Melmac: A Story of Modernity

In the 1960s in St. Ann, Missouri, my favorite aunt on Dad’s side, used plastic dinnerware made in the 1950s called Melmac in her modest home. When I visited my cousins I loved the sound of those knives on those Melmac plates around the Formica table in the kitchen. I also loved Aunt Kathleen’s CorningWare teapot, always full. My cousins and me happily ate from those pearl, pink, and turquoise plates for years.

Melmac is made of melamine resin (melamine formaldehyde), a form of plastic laminate used in Formica and laminate flooring, also in today’s whiteboards. American Cyanamid manufactured our family’s Melmac. A German scientist “discovered” melamine in the 1830s but the medium only entered the market in the late 1930s as a fashionable plastic. Melamine, composed of nitrogen, carbon, and hydrogen, combined with formaldehyde and exposed to extreme heat, creates a moldable material that, when cooled, becomes indestructible and dishwasher safe.

In World War II US navy ships used Melmac as dinnerware, and the companies that made it took off. The fact that it could be washed in a machine was HUGE. The popularity lead plastic factories to produce Melmac wares 24 hours a day.

Aunt Kathleen’s Melmac Catches On

The St. Louis based company Branchell developed molded tableware with names like Flair, or Forth, or Flex, or Color Flyte, all forward type names. In the 1950s “modern” meant ease: compatibility with dishwashers and processed foods. The famous designer Russel Wright, began designing melamine for tableware.

Also, a great designer in England discovered the capability of Melmac. In the 1950s innovative designer AH Woodfull, product design unit Head of British Industrial Plastics, designed the material in fabulous forms for the table. “Woody” Woodfull trained in silversmithing and product design. In 1946 he became interested in melamine formaldehyde, the future indeed was ‘plastics.’  Until he retired in 1970 he designed the finest tableware in melamine, including the “Gaydon” and “Melware” lines, revered by collectors of 1960s plastic Melmac tableware designs.

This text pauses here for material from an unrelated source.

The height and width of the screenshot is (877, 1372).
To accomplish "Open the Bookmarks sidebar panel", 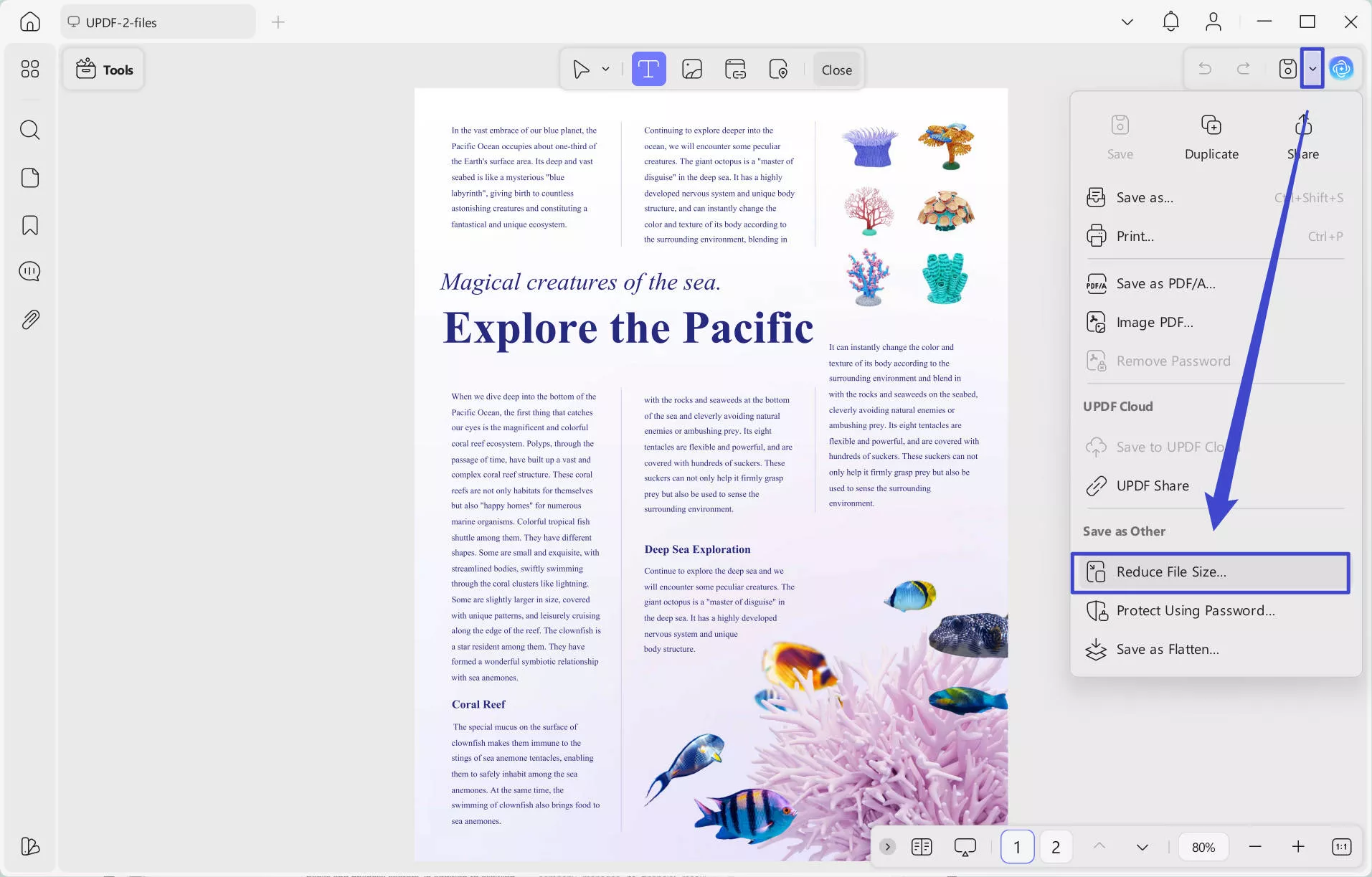I will tap(29, 225).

In the 1950s and 60s “modern” people believed Melmac might supplant ceramic tableware. Melmac plates stained and scratched, and only stalwarts kept their Melmac. Aunt Kathleen kept hers! Her set of dishes tells a story of ‘modernity.’ After WWII cheap plastic alternatives to traditional materials for the table lead to traditional materials for the table again rediscovered in 1970s: glazed ceramics that held heat and those without gold or silver designs safe for the dishwasher.

Mid-century modern collectors love Melmac, especially those sets designed by Woodfull or Russell Wright. Magazines from the 1950s are full of ads for Melmac, the ‘wonder plastic.’ Restrictions on certain materials in WWII made plastics a cheap alternative to ceramics. The Northern Industrial Chemical Company of South Boston produced fabulous airline melamine dinnerware people my age remember, and stole. They hired Russell Wright, whose Melmac designs are now featured in the permanent collection at MOMA. Watertown Manufacturing Company made “Lifetime Ware” in 1946, and their designs ALSO live in MOMA’s permanent collection. Another Melmac great was the factory called Hemco Plastics. The 1950s magazine Plastic Living (what a name) put that Connecticut factory “on the map” for their Hemcoware kid’s tableware dishes, also in MOMA’s permanent collection.

Value of Melmac Today?

Collectors seek out pastels of the 1950s and 60s the most. 1970s shades of brown, tan, olive and (yuck) mustards don’t sell as well. Collectors like solid colors, but those 1950-80s abstract florals remain popular. Melmac died down after a good 40 year run in 1980s. Cousin Michael still owns Aunt Kathleen’s set, or maybe only the CorningWare.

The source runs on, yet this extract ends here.